ГЛАВА 3. НЕРАЗЛИЧЕНИЕ

«Настройщик» был встречен с восторгом теми поклонниками Муратовой, которых несколько обескураживала странная структура (главным образом отсутствие «сюжета») ее предшествующих фильмов. Действительно, на первый взгляд фильм этот кажется гораздо менее радикальным, чем предшествующие работы. Во всяком случае повествовательная форма этого фильма традиционней, чем предыдущих. Несомненна и большая мягкость интонации. Фильм этот гораздо более «приятный» для зрителя, чем чеховский. «Настройщик» — такое же смягчение тональности после «Чеховских мотивов», как «Чувствительный милиционер» после «Астенического синдрома». Здесь есть интрига: история обмана двух доверчивых пожилых дам парой проходимцев [378] . Интрига эта на поверхности имеет все признаки нашего времени, протекающего в России под знаком жульничества, изъятия и перераспределения денег. Существенно и то, что Муратова здесь отказывается от своих привычных эксцентрических «персонажей», не «играющих», но демонстрирующих себя. Их место, в основном, занимают профессиональные актеры, привыкшие к перевоплощению и передаче психологических нюансов. Иными словами, все выглядит как отступление к более ранней модели кинематографа, успешно опробованной в первых фильмах режиссера.

378

Муратова так характеризовала «Настройщика» на стадии разработки сценария: «Хочется снять очень легкий фильм. Читаем сейчас короля сыска в дореволюционной России Кошко. Он был начальником уголовной полиции и после революции уехал в Париж. Если получится осовременить два его рассказа про мошенников, будем делать» (Кира Муратова: «Мне интересно серьезное кино»).
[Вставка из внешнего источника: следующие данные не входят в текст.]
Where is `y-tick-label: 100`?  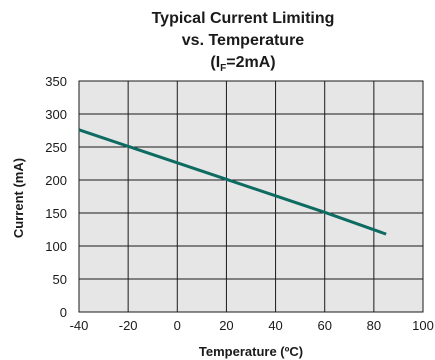 y-tick-label: 100 is located at coordinates (56, 246).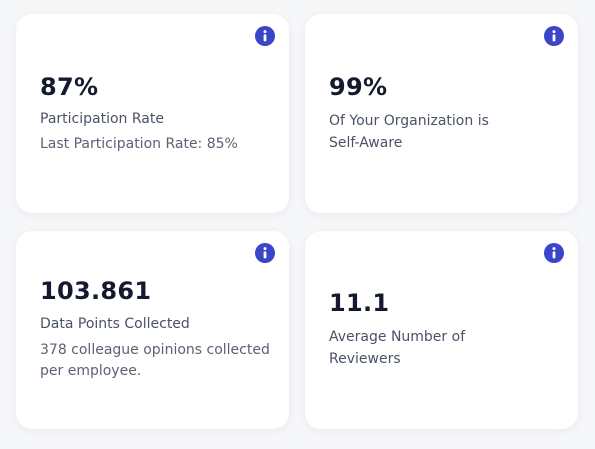 This screenshot has height=449, width=595. I want to click on self-aware-value: 99%, so click(358, 87).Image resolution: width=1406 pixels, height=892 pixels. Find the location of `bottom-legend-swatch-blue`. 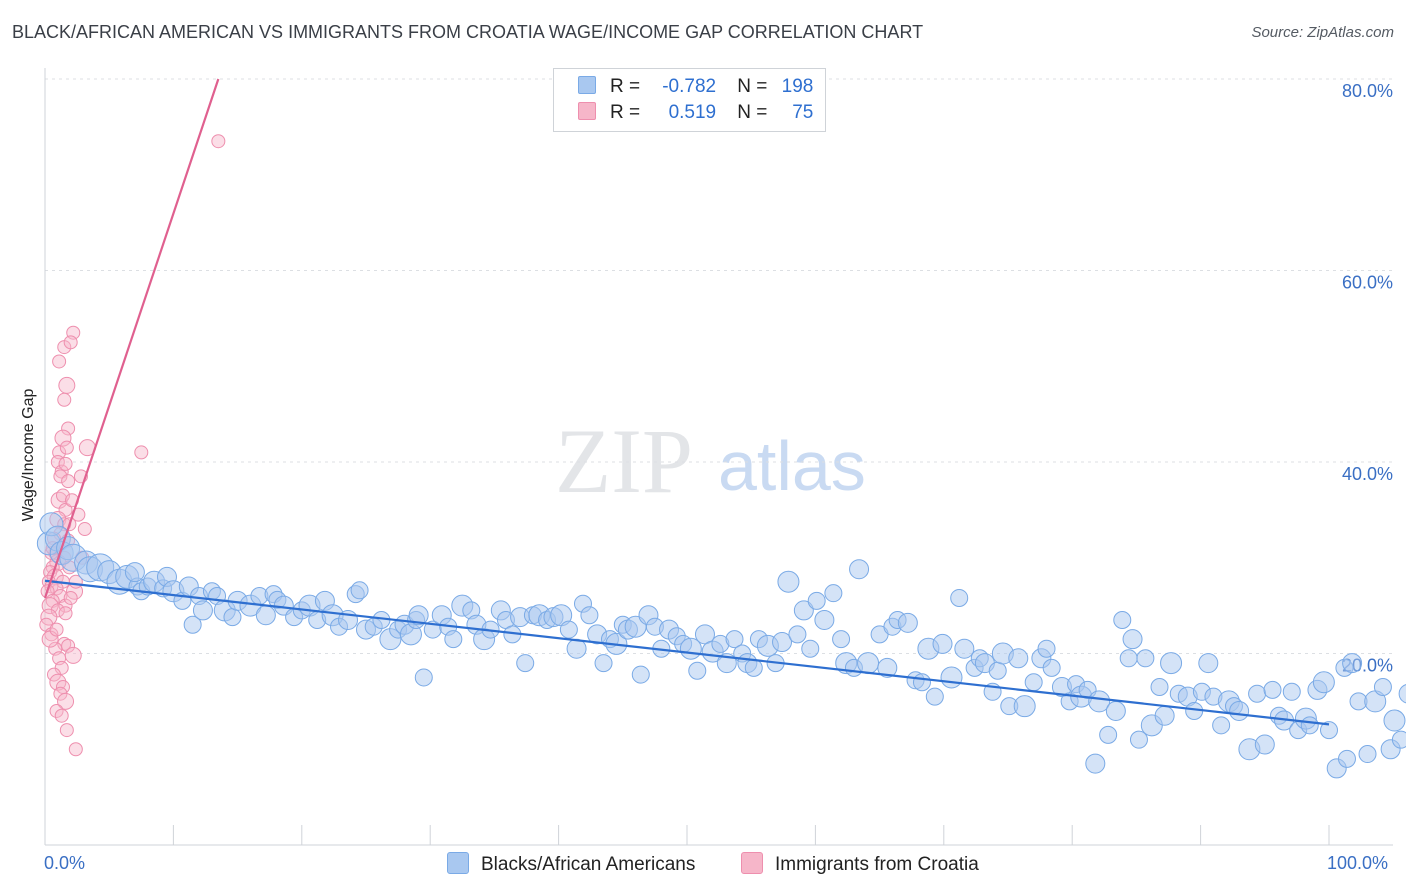

bottom-legend-swatch-blue is located at coordinates (458, 863).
Все признаки возвращения к традиции налицо, но, как мне представляется, объясняются они не столько усталостью Муратовой от экспериментов, сколько смещением интереса от автономного самопредставляющегося персонажа к отношениям и взаимодействиям героев, которые лучше всего выражаются именно в интриге. «Настройщик» представляет собой сложную вязь внешне традиционного повествования, в которое искусно вплетены элементы муратовской поэтики.

Что же происходит в фильме? В центре интриги находятся две пары. Первая — две немолодые вдовы. Одна из них, Люба (Нина Русланова), — бывшая медсестра [379] , но ныне вполне состоятельная дамочка, мечтающая о новом браке, предающаяся эротическим фантазиям и интенсивно (с помощью газетных объявлений) ищущая любовного партнера. Она появляется в первых кадрах фильма на фоне стены, обклеенной тысячами объявлений людей, пытающихся улучшить свою жизнь. Люба доверчива, простовата и не лишена некоторых элементов культуры — она, например, любит музыку. Ее приятельница «из бывших», Анна Сергеевна (Алла Демидова), более культурна, тоже страдает от одиночества и вдовства, собирает у себя дома гротескную компанию музицирующих пенсионеров. В каком-то смысле она вполне годится на роль «человека культуры», интересовавшего Муратову раньше. В отличие от Любы, Анна Сергеевна настороже. Она охраняет свой «культурный» мир от вторжения всякого подозрительного сброда, обитающего на его периферии. Всюду ей видятся проходимцы, она ни в коей мере не стремится, как Люба, найти себе «мужчину жизни». Показательно, что в начале фильма, когда ее первый раз встречает «настройщик», она ищет ветеринара, чтобы кастрировать кота знакомой продавщицы. Смысл этих ее поисков однозначен, она и о знакомствах по объявлениям говорит: «Это скорее для братьев наших — хорошенькая кошечка познакомится с прекрасным котом…» Такова пара жертв.

379

Любопытен этот устойчивый интерес Муратовой к медицинской профессии. Детский врач — один из протагонистов «Чувствительного милиционера», врач возникает в начале «Второстепенных людей». Медсестра в исполнении Литвиновой фигурирует в «Увлеченьях» и «Офелии».